On estime qu’en 2009, 1,0 million de barils par jour de pétrole brut et de produits pétroliers raffinés ont circulé vers le nord en passant par le canal de Suez vers la Méditerranée, tandis que 0,8 million de barils par jour ont voyagé vers le sud jusqu’à la mer Rouge.

Aujourd’hui, les quantités transportées via le canal de Suez sont légèrement inférieures celles transportées en 2011, à cause de la baisse des importations/exportations à travers le monde, mais elles sont encore importantes. Les importations européennes de pétrole représentent environ 10 millions de barils de pétrole par jour, selon l’Energy Export Data Browser (qui repose sur les données de BP). Si toutes les quantités qui voyageaient vers le nord étaient destinées à l’Europe, elles représenteraient environ 10% des importations européennes, soit environ 7% de la consommation européenne. En fait, certaines de ces exportations vont encore plus loin – en particulier, jusqu’aux États-Unis et au Canada, donc la quantité en question est probablement inférieure à celle de la consommation européenne, disons, 4% ou 5%. Mais même un petit manque de pétrole pose un problème, dans un monde qui a impérativement besoin de pétrole pour transporter, produire sa nourriture, se chauffer, etc.
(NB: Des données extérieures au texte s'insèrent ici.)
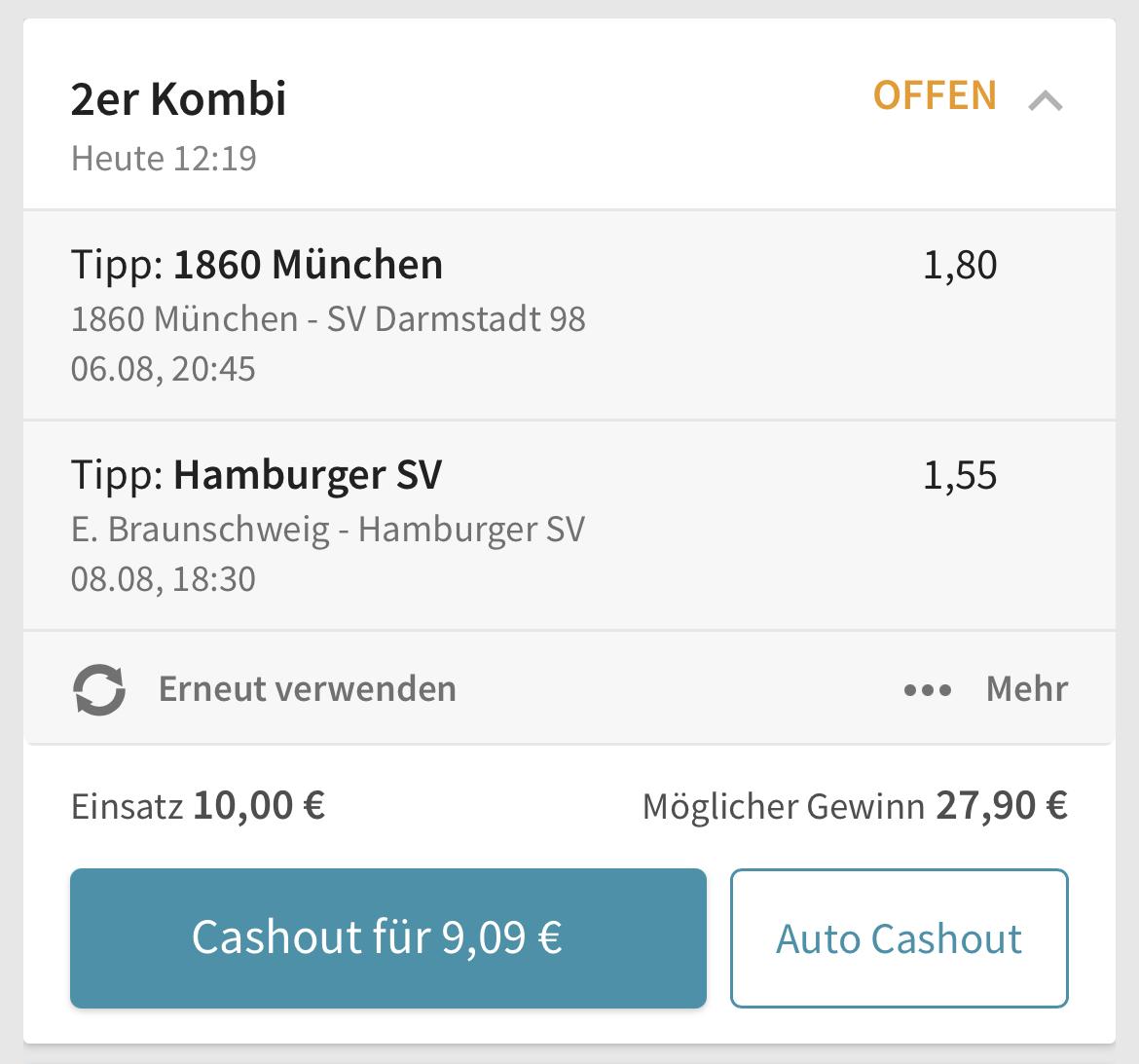Tap Cashout für 9,09 € button
1139x1064 pixels.
(387, 937)
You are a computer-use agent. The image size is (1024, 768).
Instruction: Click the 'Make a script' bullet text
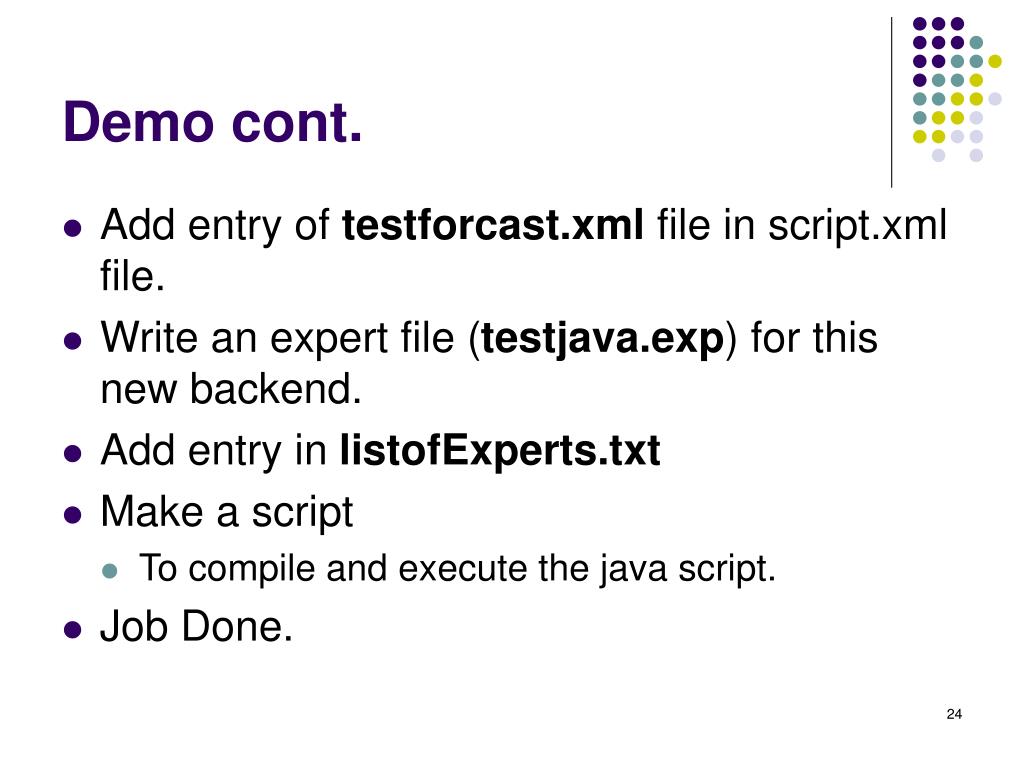[x=227, y=512]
L’incapacité à envoyer des produits vers le sud via le canal de Suez risque également d’être un problème. Une partie des activités en Europe est le raffinage du pétrole, le stockage des produits dont elle a besoin et l’envoi des autres produits à des clients situés ailleurs dans le monde. Tout le système repose sur une production et une livraison en flux tendus. S’il existe des capacités de stockage, il suffit de quelques jours ou quelques semaines pour que le système puisse commencer à rencontrer des problèmes. Les pays qui consomment des produits raffinés transitant vers le sud via le canal de Suez auront besoin de ces produits, et l’Europe aura une offre excédentaire de ces mêmes produits. Bien sûr, utiliser des routes de navigation plus longues est possible, mais le transport des produits consommera alors plus de pétrole et il prendra plus de temps, et sera donc plus coûteux. Le nouveau système exigera également un délai de mise en place.

Des solutions à chacun de ces problèmes (liés au transit du pétrole vers le nord et vers le sud via le canal de Suez) existent, mais l’adoption d’un itinéraire plus long, qu’impose la mise en place de ces solutions, risque de créer de sérieux désagréments et perturbations pendant un certain temps.